Most babies are not going to bite you during the “total immersion” method (though don’t bet on it). When using this method, take the carrier with the rats inside to a secure room and stick your hand into the carrier for 5-minute stretches until they settle down with the notion of a hand. Beware they may nibble your hand investigating whether it is food (let them).   Nibbles from babies are one thing. Fear bites from adults are quite another. I prefer the softly-softly method for adults when possible for this reason and am more likely to take a few chances with the babies. Having said that, you really don’t want to scare rats during their most sensitive periods (for example from age 6 weeks to about 12 weeks). Make sure the babies are more excited that afraid and that every session with you is as positive and rewarding as possible.
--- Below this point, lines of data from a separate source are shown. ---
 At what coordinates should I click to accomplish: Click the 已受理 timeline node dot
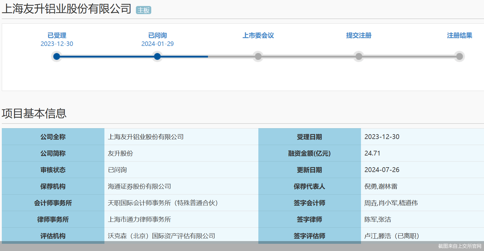(57, 56)
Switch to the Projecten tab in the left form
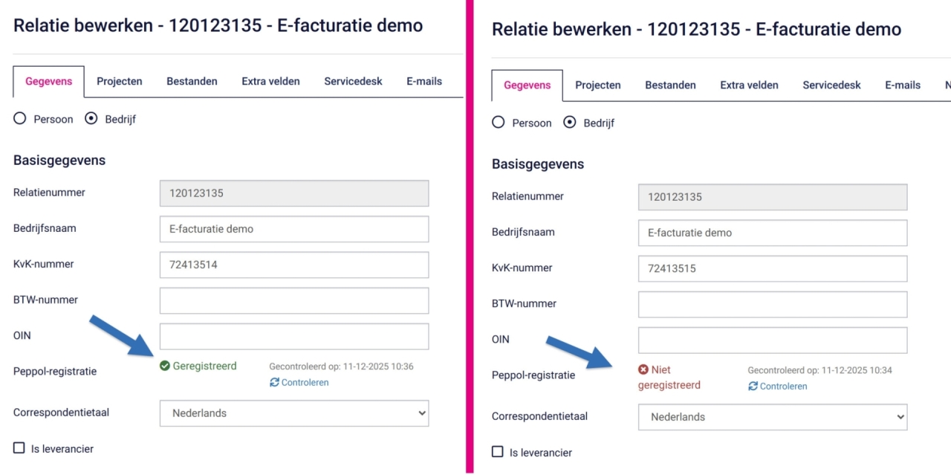951x475 pixels. (x=120, y=81)
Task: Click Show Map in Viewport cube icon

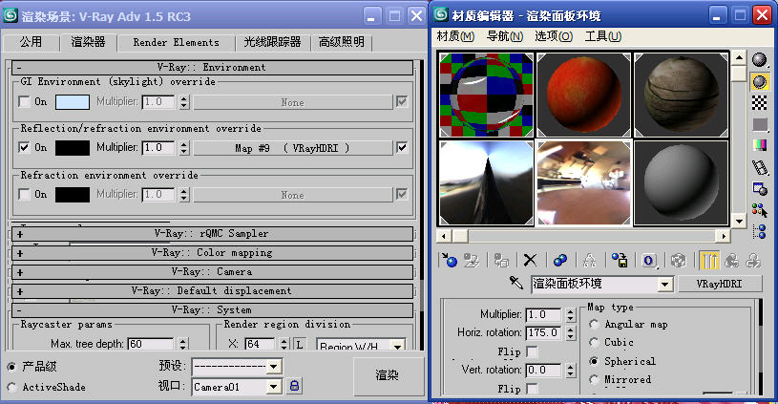Action: 678,260
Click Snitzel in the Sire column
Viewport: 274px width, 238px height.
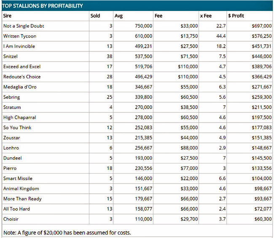11,56
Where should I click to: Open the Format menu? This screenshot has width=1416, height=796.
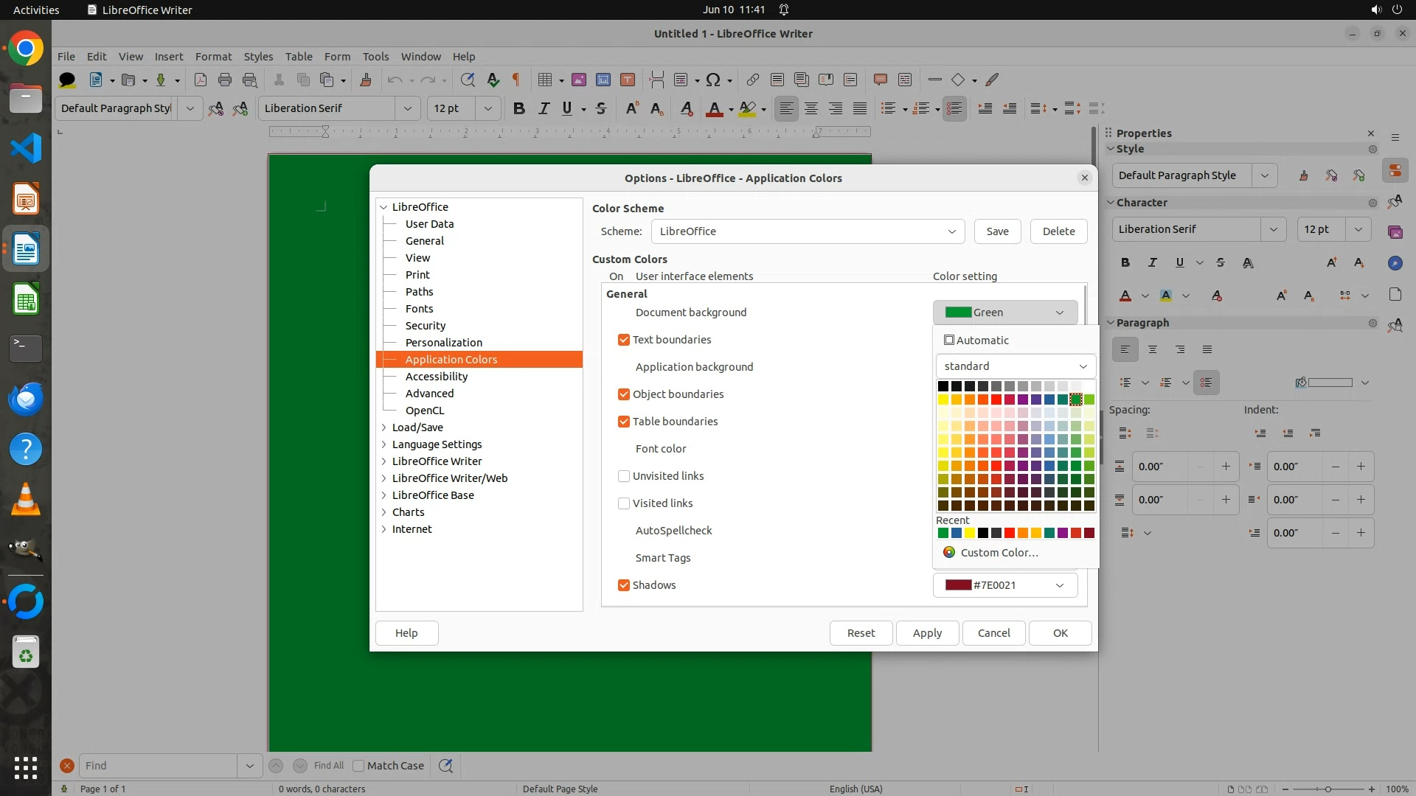coord(213,57)
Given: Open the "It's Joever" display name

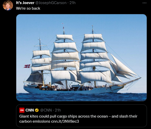Looking at the screenshot, I should tap(25, 3).
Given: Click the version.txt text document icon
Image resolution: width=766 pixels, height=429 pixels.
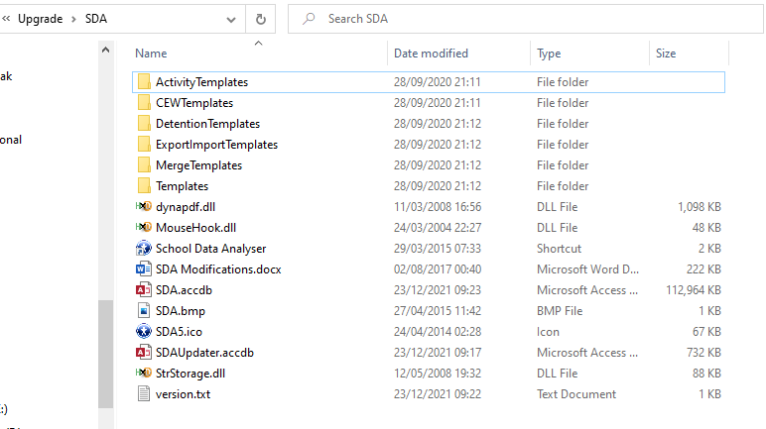Looking at the screenshot, I should click(143, 393).
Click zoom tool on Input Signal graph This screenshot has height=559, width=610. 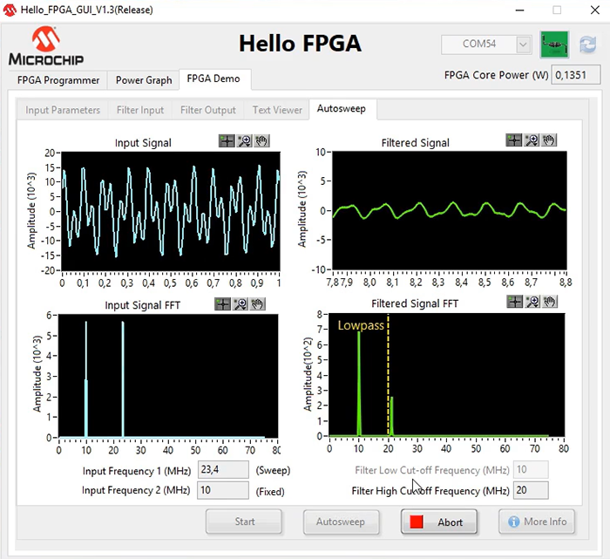tap(244, 140)
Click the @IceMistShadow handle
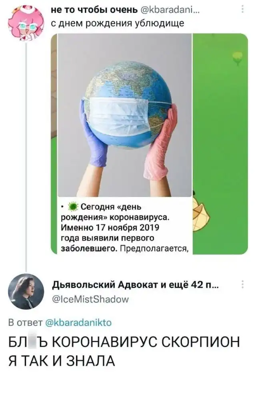The image size is (256, 394). 90,299
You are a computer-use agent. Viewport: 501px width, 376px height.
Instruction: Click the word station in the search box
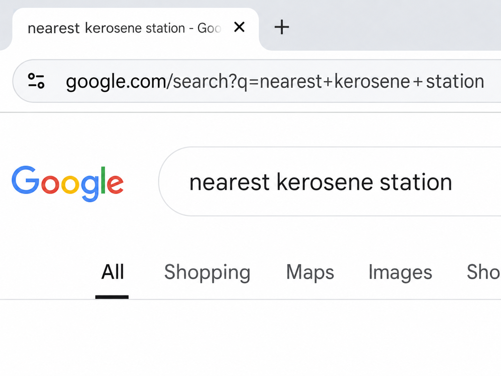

But back to babies. Now that you’ve put your hand in and out many times and the rats are tolerating it, you can do one of several things. You can take out a single rat and try to keep it in your hands, allowing it to run from one hand to the other for a period of time up to about 20 minutes. Or you can purposely move it from one hand to another, which will not be difficult. Once you see a little improvement (this can take up to twenty minutes) swap it for the other rat, and so on.
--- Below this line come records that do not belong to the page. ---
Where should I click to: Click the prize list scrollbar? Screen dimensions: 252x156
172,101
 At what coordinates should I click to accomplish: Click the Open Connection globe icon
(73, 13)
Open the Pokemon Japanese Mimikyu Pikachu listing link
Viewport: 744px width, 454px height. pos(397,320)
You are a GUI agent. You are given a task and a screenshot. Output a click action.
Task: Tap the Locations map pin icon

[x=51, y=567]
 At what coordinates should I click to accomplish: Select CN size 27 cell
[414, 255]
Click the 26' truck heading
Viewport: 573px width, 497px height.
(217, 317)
When picking up your rats, remember to scoop the rat from underneath, and never pick it up by the tail. I know you will hear of people who “tail” rats (pick them up by the base of the tail) but that is not a great way to make friends with a rat. In fact, you could be bitten.

The use of a cloth or light blanket or something the rat can hid under, or even better yet “bonding” pouch which you wear around your neck, can help your rat feel safe. Using a bonding pouch, you can put a couple of babies in at a time. However, if you are using your bare hands (apparently a faster method, though not if you are at risk of the rat jumping) only have a single rat out at a time.

Whichever process you choose, or whichever combination of processes you choose, always remember that the rat is doing his best. You can’t ask a rat to try harder when they are trying their hardest already. The poor rat doesn’t know you want to love him. He thinks you want to kill him. So be patient – most rats do come around!